All cases in our series demonstrated an event of sentinel bleeding, which actually pose a diagnostic opportunity. When it was promptly investigated by formal angiography or computed tomography angiography (CTA) an improvement in outcome is noticed (2/2 cases survived, with only minor morbidity of delayed gastric emptying in one of the two). However, all bleeding events in our patients rose from the celiac trunk which makes CTA useless for bleeding localization. Moreover, in 3 cases CTA failed to demonstrate active bleeding or a PSA. Altogether, these data raise the possibility to directly evaluate sentinel bleeding by angiography, omitting CTA, especially in high risk setting (like in pancreatic fistula).

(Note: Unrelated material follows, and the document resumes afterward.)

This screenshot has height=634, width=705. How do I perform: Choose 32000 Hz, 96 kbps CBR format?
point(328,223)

It may also be prudent to evaluate for PSA in high risk cases (e.g. pancreatic fistula and vascular reconstruction) in the appropriate time course even in the absence of sentinel bleeding. In summary, due to the high mortality rate of DPPH, we suggest a liberal use of angiography in high risk settings. Clearly, further research should be carried before a firm conclusion is reached.

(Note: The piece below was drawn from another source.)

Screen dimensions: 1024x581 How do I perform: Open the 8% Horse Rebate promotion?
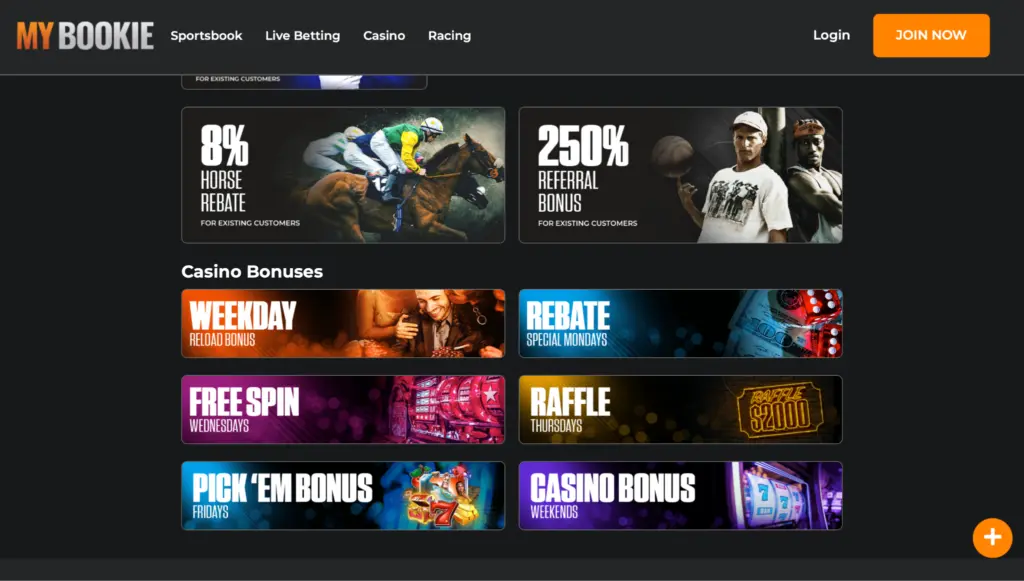(343, 175)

As mentioned above, all cases of DPPH had a pancreatic fistula. At least 4 of the patients had low output fistula so that a link between volume of drainage and DPPH could not be established. Organisms cultured in our patients represent common bowel flora. This stands in contrast to a previous report which stressed the role of S. Aureus on delayed PPH .
Interestingly, in this series all cases are males while in the cohort of pancreatic surgery they consist only 49% of all patients. This male tendency had not been previously reported though higher male ratio is found in previous series [4,19,22]. However, in light of the small sample size, this finding may be a sampling error.

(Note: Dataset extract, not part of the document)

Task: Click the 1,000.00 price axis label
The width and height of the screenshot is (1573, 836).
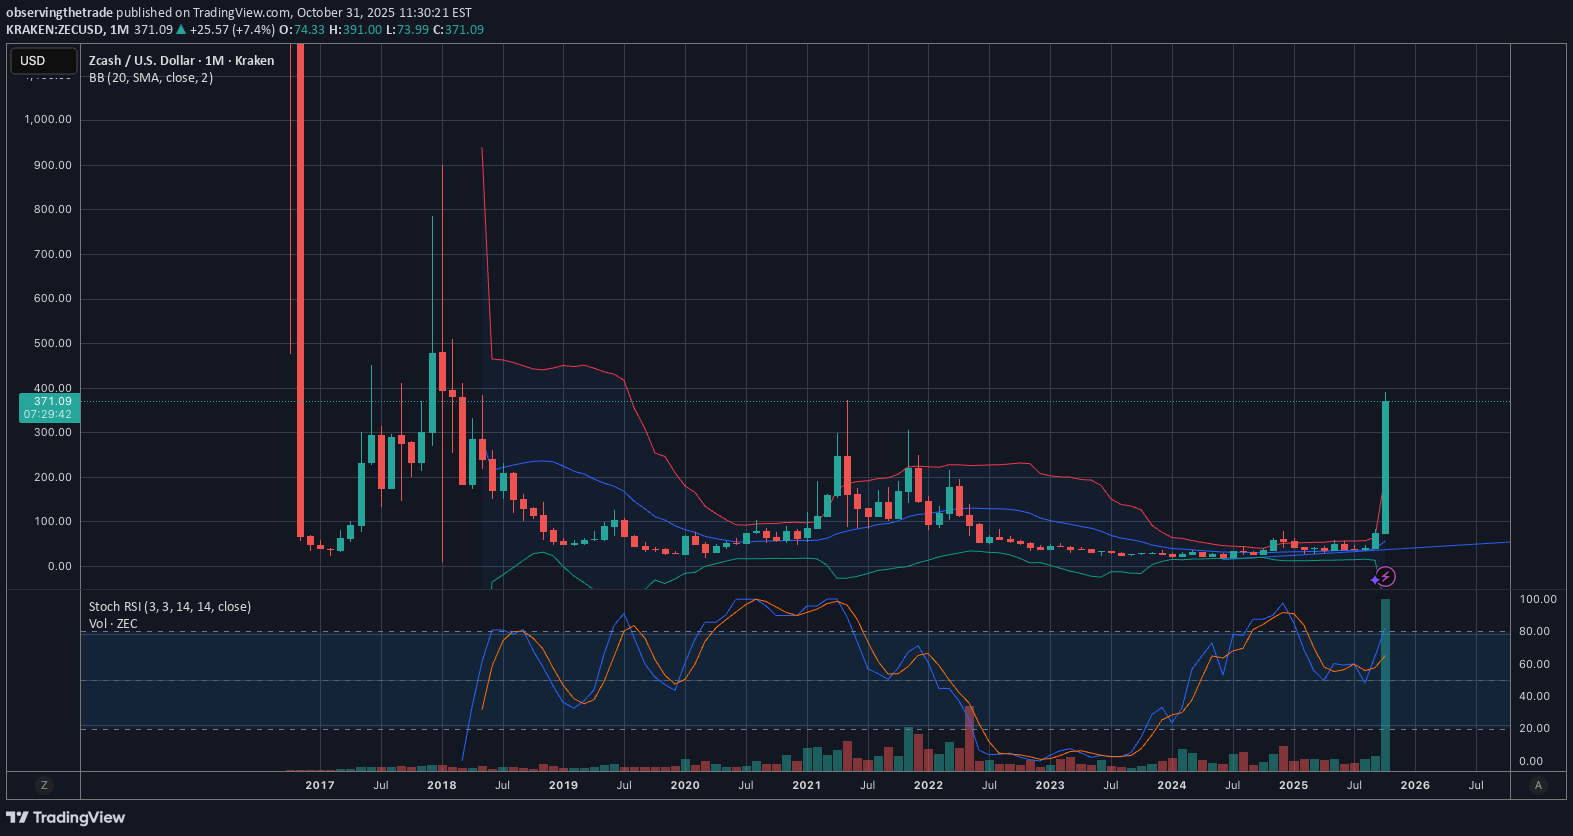Action: (x=48, y=119)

The significant role of the IR in the management of DPPH is demonstrated once again in this work. None of the operated patients survived. Only patients who bleeding could be controlled angiographically survived. Even hemodynamically unstable patients treated by IR approach had 75% survival. This was also reported by others [22,23]. Culminating evidence suggests that angiography is the preferred management option for DPPH. Under the limitations of small patient number and possible selection bias, the surgical dogma that hemodynamically instability mandates operation is once again confronted with the better outcome presented here by IR.
Our and others experience highlight again the key role of multidisciplinary expertise, experience, availability and resources needed to manage DPPH in the effort to minimize mortality following pancreatic surgery.
DPPH is a major source of post pancreatectomy mortality in recent years. This complication has a typical clinical scenario: a pancreatic leak and a sentinel bleeding event. This scenario affords an opportunity for early intervention by angiographic techniques. It seems that hemodynamic instability does not preclude effective angiographic intervention and according to published studies, is the only way to save patient life.